• _TASK TO CARRY OUT_: Using the forum post below about a first vivarium in a 72-gallon bow front tank, explain what the poster gives as the main cause of their confusion about filtration.

• _EXCERPT TO READ_:
# 72 gallon bow front - First Viv



## Dartkart21 (Feb 18, 2014)

Hey guys, so I'm relatively new to the vivariums. So why not start with a doozie. Yeah that's my logic.. Either way, I figure - if I'm going to do the work, I might as well do it once, and do it right. 

With that said.. I picked up a really nice 72 gal bow front the other day for a STEAL. I'm somewhat familiar with the concepts, and different methods for Viv builds, but need some guidance for my particular build. Now I've done my research, but found conflicting results for filtration. 

I plan on having about 4 inches of water in the base of the tank.. Figure that should be about 20 gallons in a 72 gallon tank.. So do I drill a whole for drainage and hookups for a canister filter? Or use a submersible filter. 

As of right now, I had planned on doing a false bottom using hydroton while using GS to contain them in areas of land, or where substrate will be. I will attach pictures to show GS hardscape.

I think the main cause of my confusion is that I saw a Viv build in a 40 gal breeder where the guy never filtered his water.. Only ran pumps, one out of a waterfall, and the other across a horizontal drip bar running the length of the tank. So I started thinking where the hell is his filter?! I don't think he has one.

• _SUPPLIED RECORDS_:

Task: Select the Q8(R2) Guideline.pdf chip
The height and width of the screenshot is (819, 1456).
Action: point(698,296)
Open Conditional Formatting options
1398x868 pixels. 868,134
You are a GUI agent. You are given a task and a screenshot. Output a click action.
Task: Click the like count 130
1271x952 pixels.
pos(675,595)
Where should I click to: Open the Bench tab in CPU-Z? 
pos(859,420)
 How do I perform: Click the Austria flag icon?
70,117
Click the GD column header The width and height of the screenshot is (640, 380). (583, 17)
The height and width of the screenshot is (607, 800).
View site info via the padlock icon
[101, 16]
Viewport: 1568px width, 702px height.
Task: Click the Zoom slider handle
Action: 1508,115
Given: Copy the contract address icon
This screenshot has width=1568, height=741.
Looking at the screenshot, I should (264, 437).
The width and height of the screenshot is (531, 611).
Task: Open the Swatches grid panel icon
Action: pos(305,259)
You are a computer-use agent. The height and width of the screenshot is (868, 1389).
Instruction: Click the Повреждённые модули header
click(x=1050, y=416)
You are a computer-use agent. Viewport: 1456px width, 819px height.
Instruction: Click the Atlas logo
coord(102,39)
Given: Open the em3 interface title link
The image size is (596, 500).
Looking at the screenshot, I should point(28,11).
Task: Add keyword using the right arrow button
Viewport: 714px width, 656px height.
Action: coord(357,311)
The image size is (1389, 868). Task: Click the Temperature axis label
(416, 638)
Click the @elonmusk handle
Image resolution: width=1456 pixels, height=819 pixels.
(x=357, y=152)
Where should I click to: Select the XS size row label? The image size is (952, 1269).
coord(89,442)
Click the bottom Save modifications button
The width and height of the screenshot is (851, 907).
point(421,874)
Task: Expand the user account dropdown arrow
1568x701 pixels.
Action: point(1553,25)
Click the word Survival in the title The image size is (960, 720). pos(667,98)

• _COMPLETED TASK_: The poster saw a vivarium build in a 40-gallon breeder where the builder never filtered the water. That build ran only two pumps, one out of a waterfall and the other across a horizontal drip bar along the length of the tank, and the poster could find no filter in it.